*EXTRACT TO READ*:
*** Block opens ***
If you’re wondering why it is that inflation continues to be so persistent, you’re not alone. The Fed continues to struggle, but they’re not being unclear about their belief in the direction of rates… higher. The markets aren’t listening, partially because they don’t want to, but if market participants would pay a little bit closer attention, they’d see why we’re still seeing above-target rates. The most obvious reason that we’ve not seen a collapse in inflation yet is because many workers still haven’t caught up on the inflation we experienced over the last several years.
Take for example labor unions. The intent of a labor union, of course, is to protect workers’ rights and negotiate better pay. The problem in a period of high inflation, however, is that they generally locked in pricing for workers through collective bargaining agreements with significant duration, and did not account for significant changes in pricing for every day goods. Well, unfortunately for businesses, in many cases, it’s time to pay the piper. UPS recently agreed to terms with their staff. United Autoworkers have also been hard at work looking for increased wages for staff at Deere and CNH, while also preparing for major pushes against General Motors and Ford.
Last year, there were 23 major work stoppages caused by labor unions asking for improved wages, and this year there have already been 16. The results of these work stoppages are not small, single-digit improvements either. In many cases, we’re talking about double-digit changes in wages for enormous workforces. As we start counting these changes in wage and multiplying them by tens and maybe hundreds of thousands of workers, it reminds us that inflationary pressures are not just about prices, but also about spending capacity.
*** Block closes ***
*PROVIDED DATA*:
*** Block opens ***
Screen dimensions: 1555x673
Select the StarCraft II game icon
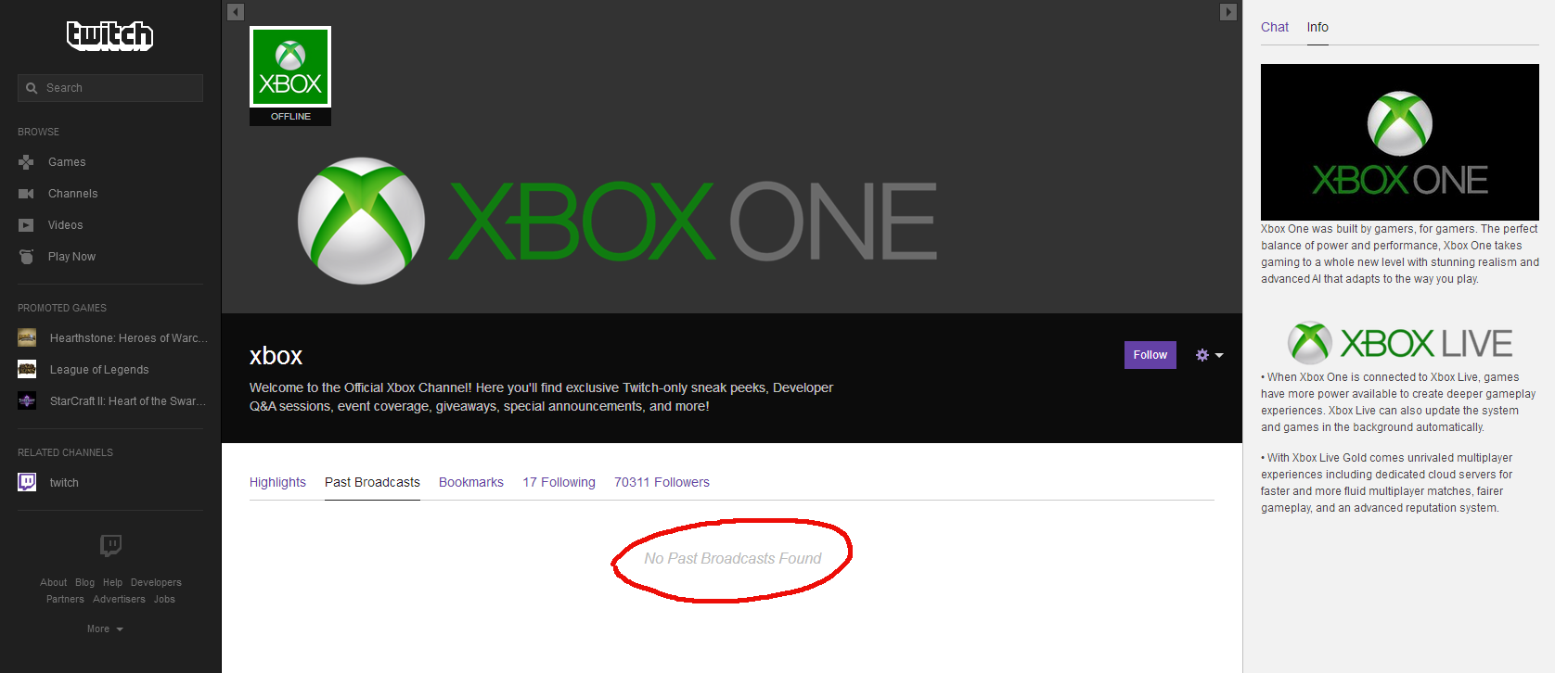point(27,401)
*** Block closes ***
*** Block opens ***
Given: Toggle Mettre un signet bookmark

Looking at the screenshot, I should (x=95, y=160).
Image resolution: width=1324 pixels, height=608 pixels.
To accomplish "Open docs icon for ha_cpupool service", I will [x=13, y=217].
*** Block closes ***
*WORK INSTRUCTION 1*:
Using the text on inflation, decide whether each statement agrees with it: (a) there were 23 major work stoppages last year; (b) the wage gains from these work stoppages are mostly small, single-digit improvements; (c) UPS recently agreed to terms with its staff. For each one, answer yes or no and quote the words from the text that decide it.
*WORK INSTRUCTION 2*:
From the text on inflation, copy the part that opens with the words containing "If you’re wondering" and closes with "last several years.".
*WORK INSTRUCTION 3*:
Turn the paragraph of the text on inflation that begins "Take for example labor unions" into a short list that keeps its main facts.

*WRITTEN SOLUTION 1*:
(a) Yes: "Last year, there were 23 major work stoppages caused by labor unions asking for improved wages"
(b) No: "The results of these work stoppages are not small, single-digit improvements either."
(c) Yes: "UPS recently agreed to terms with their staff."

*WRITTEN SOLUTION 2*:
If you’re wondering why it is that inflation continues to be so persistent, you’re not alone. The Fed continues to struggle, but they’re not being unclear about their belief in the direction of rates… higher. The markets aren’t listening, partially because they don’t want to, but if market participants would pay a little bit closer attention, they’d see why we’re still seeing above-target rates. The most obvious reason that we’ve not seen a collapse in inflation yet is because many workers still haven’t caught up on the inflation we experienced over the last several years.

*WRITTEN SOLUTION 3*:
- Labor unions aim to protect workers' rights and negotiate better pay.
- During high inflation, their long-duration collective bargaining agreements locked in pay and did not account for big changes in the prices of everyday goods.
- In many cases, businesses now have to pay up.
- UPS recently agreed to terms with its staff.
- United Autoworkers have sought higher wages for staff at Deere and CNH.
- United Autoworkers are also preparing for major pushes against General Motors and Ford.